- TEXT SEGMENT:
* * * *
[jira] [Updated] (SPARK-49834) SPIP: Single-pass Analyzer for Catalyst

Vladimir Golubev (Jira) Mon, 30 Sep 2024 01:27:05 -0700


     [ 
https://issues.apache.org/jira/browse/SPARK-49834?page=com.atlassian.jira.plugin.system.issuetabpanels:all-tabpanel
 ]


Vladimir Golubev updated SPARK-49834:
-------------------------------------
    Description: 
This is a SPIP for a new single-pass Analyzer framework for Catalyst.

*Q1. What are you trying to do? Articulate your objectives using absolutely no 
jargon.*

We propose to introduce a new Analyzer framework for Catalyst. This framework 
will use a single post-order traversal to resolve the parsed logical plan. We 
think this is necessary because the current algorithm frequently encounters 
high latency or errors from excessive looping of the fixed-point rule batch, 
and generally is hard to reason about and does not scale for large logical 
plans and other edge-case scenarios.
* * * *
- COLLECTED MATERIAL:

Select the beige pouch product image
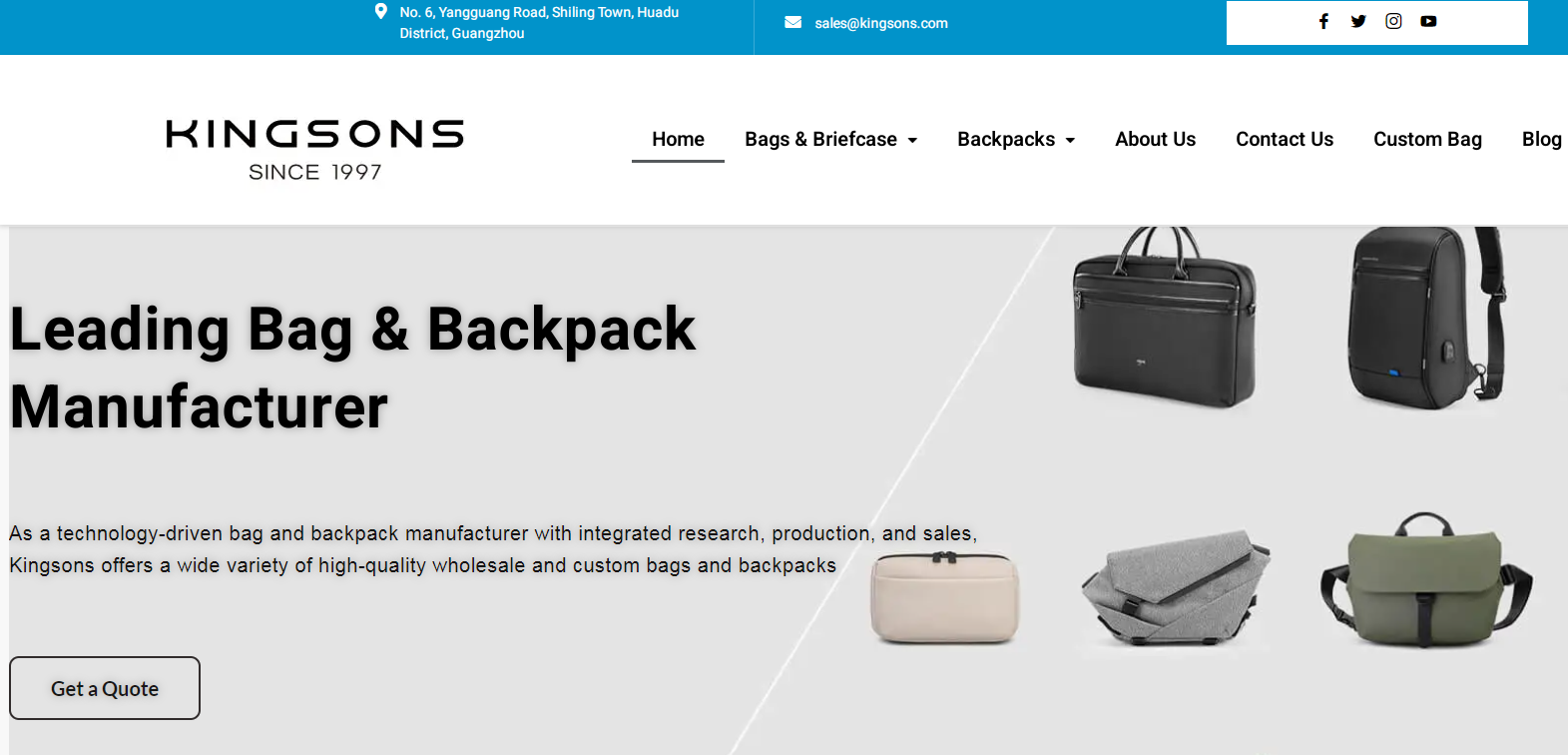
* * * *
- GIVEN EXERCISE: Reproduce the Jira update from "[jira] [Updated] (SPARK-49834)" to "single-pass Analyzer framework for Catalyst." word for word. The data isn't needed here.

- WRITTEN RESPONSE:
[jira] [Updated] (SPARK-49834) SPIP: Single-pass Analyzer for Catalyst

Vladimir Golubev (Jira) Mon, 30 Sep 2024 01:27:05 -0700


     [ 
https://issues.apache.org/jira/browse/SPARK-49834?page=com.atlassian.jira.plugin.system.issuetabpanels:all-tabpanel
 ]


Vladimir Golubev updated SPARK-49834:
-------------------------------------
    Description: 
This is a SPIP for a new single-pass Analyzer framework for Catalyst.